All of this is may be easier to visualize in terms of paths from $(0,0)$ to $((r+1)n,(r+1)n)$ that use right steps of size $1$ and up steps of size $r$ and that do not step on the diagonal except at $(0,0)$ and $((r+1)n,(r+1)n)$. (They can cross the diagonal, though.) I found it easier to discuss the partial sums interpretation, though, given the difficulty of creating such graphics on this forum.
Best Answer
(Sketch of a bijective solution.)
Recall that binomial coefficients count number of walks with steps (+1,+1) and (+1,-1) from the origin to different points (e.g. the number of walks to the point (2n,0) is $\binom{2n}{n}$). Consider the following involution on the set of all such walks: if the path intersects with the line y=l-1 or the line y=-1, reflect its part starting from the first intersection point (w.r.t. corresponding line).

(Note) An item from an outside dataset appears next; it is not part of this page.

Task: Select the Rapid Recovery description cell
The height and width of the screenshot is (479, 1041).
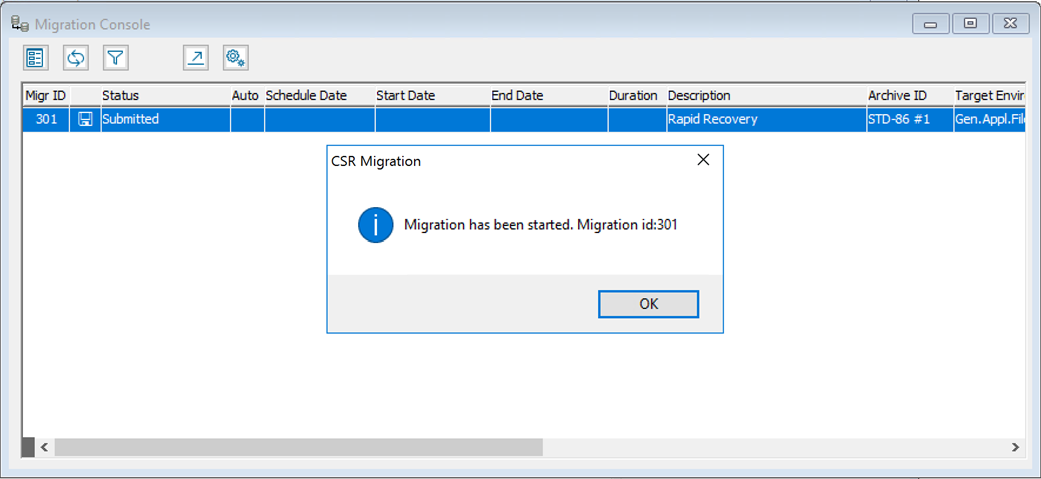Action: (712, 119)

This involution almost gives a bijection between Pn(r mod l) and Pn(-r-2 mod l) (and moving the strip we can get other correspondences of this kind). But it has some fixed points — namely, paths that lie inside the strip 0≤y≤l-2 (aka walks on the path graph of length l-1 mentioned by Qiaochu Yuan).
Now to answer original question one only needs to recall that numbers of such paths for l=5 are exactly Fibonacci numbers.